(Saved entries)
# # # # #

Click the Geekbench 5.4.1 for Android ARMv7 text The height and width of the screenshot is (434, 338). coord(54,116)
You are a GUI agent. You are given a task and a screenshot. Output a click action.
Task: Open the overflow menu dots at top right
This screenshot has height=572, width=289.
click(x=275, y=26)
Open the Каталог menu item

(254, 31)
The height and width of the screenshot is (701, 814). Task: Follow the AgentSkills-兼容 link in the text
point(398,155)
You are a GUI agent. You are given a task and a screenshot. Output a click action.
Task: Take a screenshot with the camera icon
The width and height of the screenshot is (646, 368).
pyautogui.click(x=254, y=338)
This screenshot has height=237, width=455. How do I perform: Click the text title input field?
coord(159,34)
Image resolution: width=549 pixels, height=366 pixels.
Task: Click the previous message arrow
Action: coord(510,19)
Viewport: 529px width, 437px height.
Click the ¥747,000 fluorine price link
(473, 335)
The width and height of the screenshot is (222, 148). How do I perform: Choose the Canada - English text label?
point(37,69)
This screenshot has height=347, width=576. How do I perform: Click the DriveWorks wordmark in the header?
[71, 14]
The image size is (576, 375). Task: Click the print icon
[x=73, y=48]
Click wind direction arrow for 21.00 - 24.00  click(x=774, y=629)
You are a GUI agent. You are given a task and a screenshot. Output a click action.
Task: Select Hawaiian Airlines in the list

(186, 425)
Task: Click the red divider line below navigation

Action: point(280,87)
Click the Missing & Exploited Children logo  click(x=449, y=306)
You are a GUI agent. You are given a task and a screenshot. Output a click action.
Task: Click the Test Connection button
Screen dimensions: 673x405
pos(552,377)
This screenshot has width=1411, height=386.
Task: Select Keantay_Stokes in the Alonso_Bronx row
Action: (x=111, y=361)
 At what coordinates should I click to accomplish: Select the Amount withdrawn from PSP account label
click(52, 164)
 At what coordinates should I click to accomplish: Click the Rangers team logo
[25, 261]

# # # # #

#### ASSIGNED TASK:
Retype the data exactly as it reads.

#### TASK RESPONSE:
Click the Geekbench 5.4.1 for Android ARMv7 text The height and width of the screenshot is (434, 338). coord(54,116)
You are a GUI agent. You are given a task and a screenshot. Output a click action.
Task: Open the overflow menu dots at top right
This screenshot has height=572, width=289.
click(x=275, y=26)
Open the Каталог menu item

(254, 31)
The height and width of the screenshot is (701, 814). Task: Follow the AgentSkills-兼容 link in the text
point(398,155)
You are a GUI agent. You are given a task and a screenshot. Output a click action.
Task: Take a screenshot with the camera icon
The width and height of the screenshot is (646, 368).
pyautogui.click(x=254, y=338)
This screenshot has height=237, width=455. How do I perform: Click the text title input field?
coord(159,34)
Image resolution: width=549 pixels, height=366 pixels.
Task: Click the previous message arrow
Action: coord(510,19)
Viewport: 529px width, 437px height.
Click the ¥747,000 fluorine price link
(473, 335)
The width and height of the screenshot is (222, 148). How do I perform: Choose the Canada - English text label?
point(37,69)
This screenshot has height=347, width=576. How do I perform: Click the DriveWorks wordmark in the header?
[71, 14]
The image size is (576, 375). Task: Click the print icon
[x=73, y=48]
Click wind direction arrow for 21.00 - 24.00  click(x=774, y=629)
You are a GUI agent. You are given a task and a screenshot. Output a click action.
Task: Select Hawaiian Airlines in the list

(186, 425)
Task: Click the red divider line below navigation

Action: point(280,87)
Click the Missing & Exploited Children logo  click(x=449, y=306)
You are a GUI agent. You are given a task and a screenshot. Output a click action.
Task: Click the Test Connection button
Screen dimensions: 673x405
pos(552,377)
This screenshot has width=1411, height=386.
Task: Select Keantay_Stokes in the Alonso_Bronx row
Action: (x=111, y=361)
 At what coordinates should I click to accomplish: Select the Amount withdrawn from PSP account label
click(52, 164)
 At what coordinates should I click to accomplish: Click the Rangers team logo
[25, 261]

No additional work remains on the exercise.